For your business and brand to boom online, you should take several key things into account when choosing a web hosting company*. Here are our top five things to look for when choosing a web host.
Uptime: Are the servers reliable?
Uptime is the opposite of downtime. Its the percentage of time it has been working and available. In the simplest terms, its a measure of server reliability. You’ll want your website online 24/7, and the uptime percentage in the high 99.99% range. This is a useful resource for calculating uptime – https://uptime.is/99.99
That extra 0.01% of a month is less than 5 minutes of downtime, which could be accounted for by a server update or reboot. Your hosting company will do this kind of work at unsociable hours, so you probably won’t even notice!
Speed
A slow web server will hurt your website’s search engine rankings. Fast servers mean a better user experience and better rankings. Simples!
An important factor here is Time to First Byte (TTFB). That’s the number of seconds it takes for the server to answer your request and start sending the web page you want to see to your browser.

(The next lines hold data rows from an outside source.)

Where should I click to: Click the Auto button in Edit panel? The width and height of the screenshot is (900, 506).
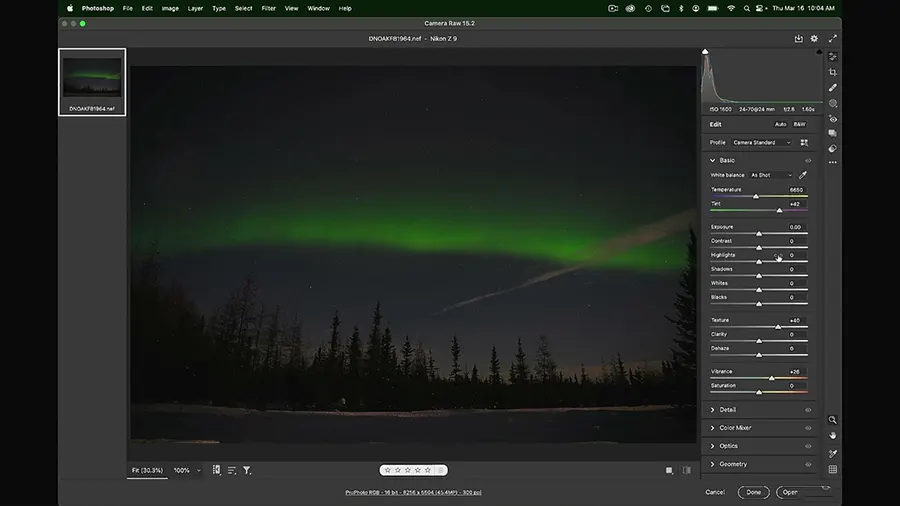tap(780, 124)
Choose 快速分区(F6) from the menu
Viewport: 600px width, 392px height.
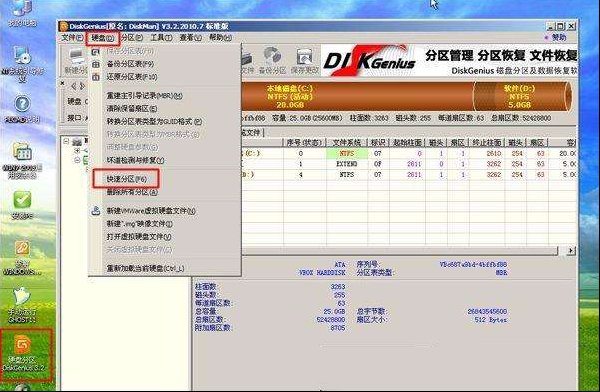(x=127, y=179)
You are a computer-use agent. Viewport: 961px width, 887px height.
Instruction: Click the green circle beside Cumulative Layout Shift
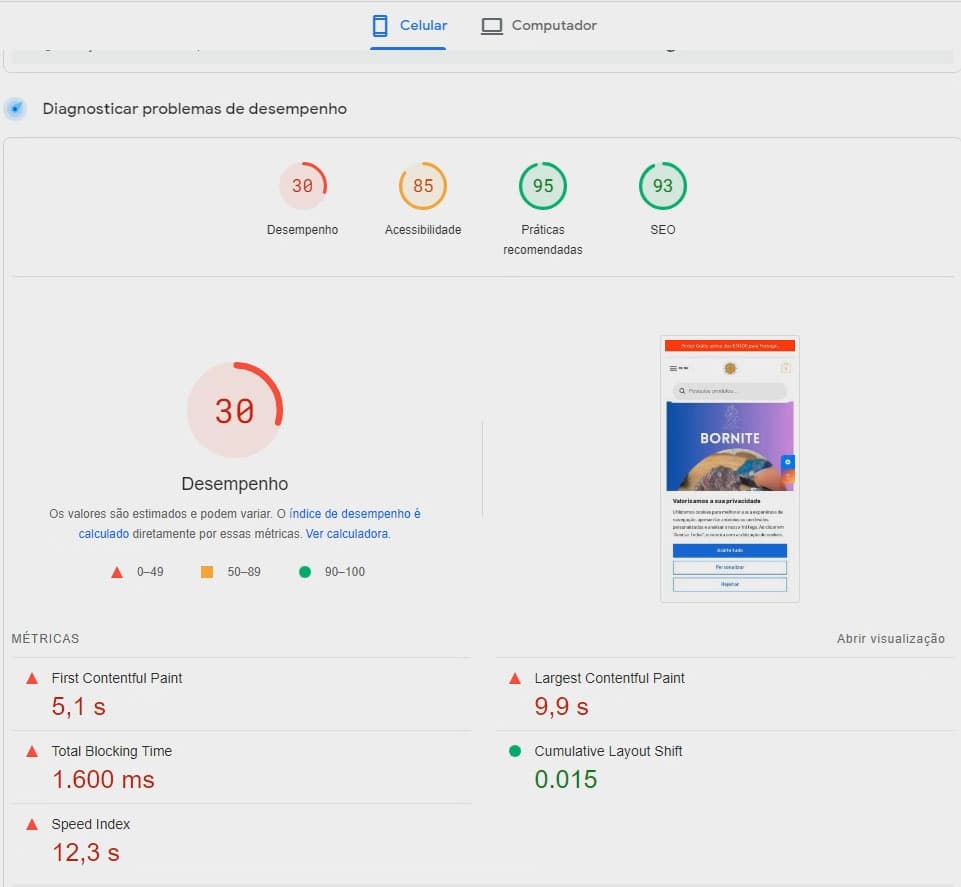click(x=516, y=751)
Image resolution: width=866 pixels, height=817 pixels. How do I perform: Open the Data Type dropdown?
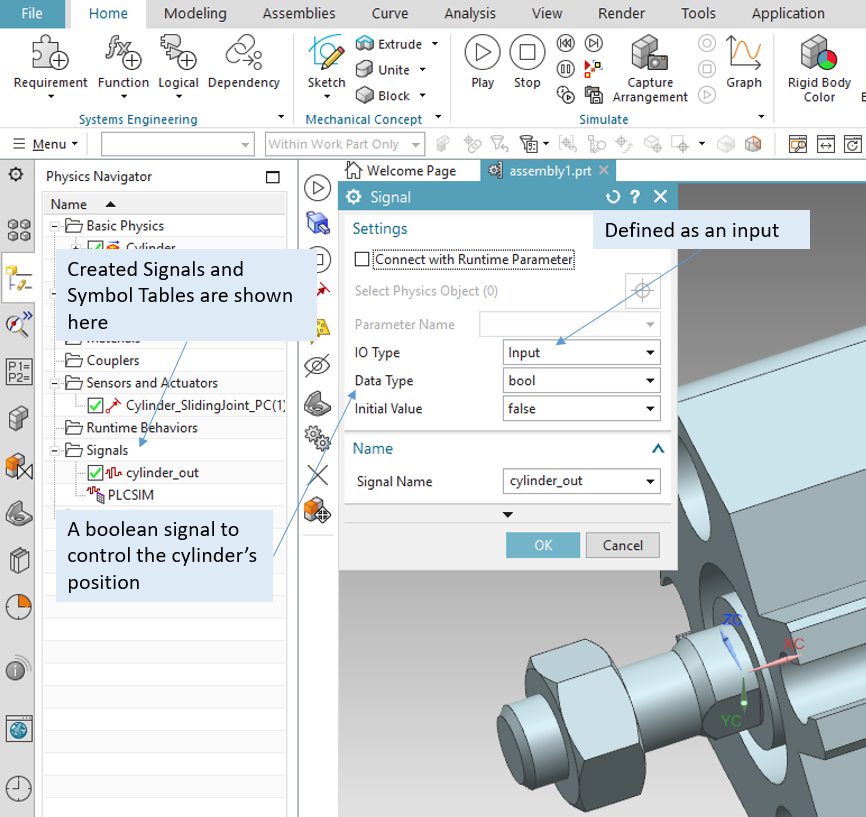click(x=581, y=380)
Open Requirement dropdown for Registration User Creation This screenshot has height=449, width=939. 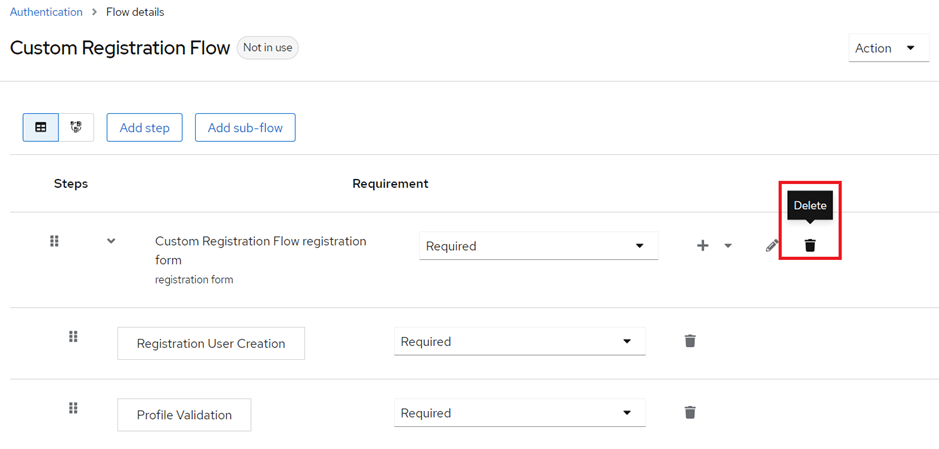pos(519,341)
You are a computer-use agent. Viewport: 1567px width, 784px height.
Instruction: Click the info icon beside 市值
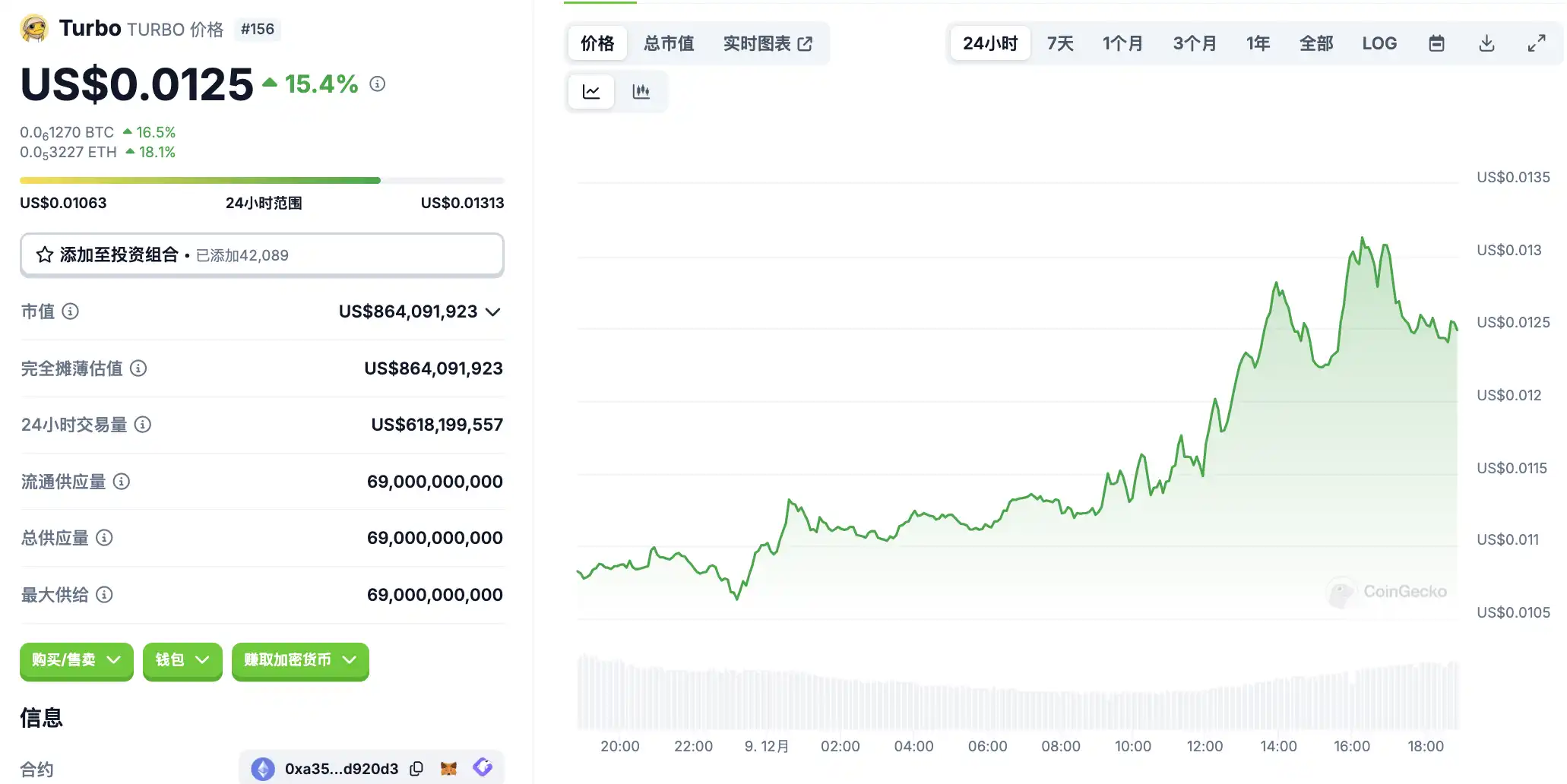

The faster the TTFB, the sooner you see the webpage.
Backups
WordPress is probably the most hacked web platform on the internet. This is essentially due to it being the most popular, with 39% of all websites running on the platform (source Kinsta). If your website is hacked or another mishap occurs, can your site be recovered from backup? If not, then you’re left exposed and could suffer a long period without a website. So back up baby.
Security
Are strong passwords enforced? Will you be provided with an SSL Certificate so that your website runs over HTTPS? Does the server use the latest TLS version? These are all questions you’d want the hosting company to answer “Yes” to.
Some website URLs start with http://, but others start with https://. Well, you’ll want that additional ‘s’, as it indicates that your website’s connection is secure. To get it, though, you’ll need a Secure Sockets Layer (SSL) certificate; a little file which adds a secure link between a server and browser, ensuring all data passed between two are kept private.
Some companies will charge you for running your site over SSL, so look around, as you can get this for free from other providers.
Support
Is the hosting company a ‘faceless’ organisation or can you speak to real people? Do they have a support phone line or ticket system? How long is their Service-Level Agreement (SLA) for reported issues?
The bigger the company, the better the support will be, but you’ll probably find that you have to pay for that, so the hosting may be more costly.
Location
Where are the servers physically? You may think it doesn’t matter in this day and age. But it really does. We’d advise choosing a company that has servers as close to your target market as you are.
For example, if your website services the UK market and you decide to host it on a cheap web hosting server over in the USA, the load time will increase. That’s down to the distance between the server and the end-user.
It means their experience will be worse for your users, and the website may not convert sales.
*Well, you can’t trust your brand new shiny website to any old company, can you?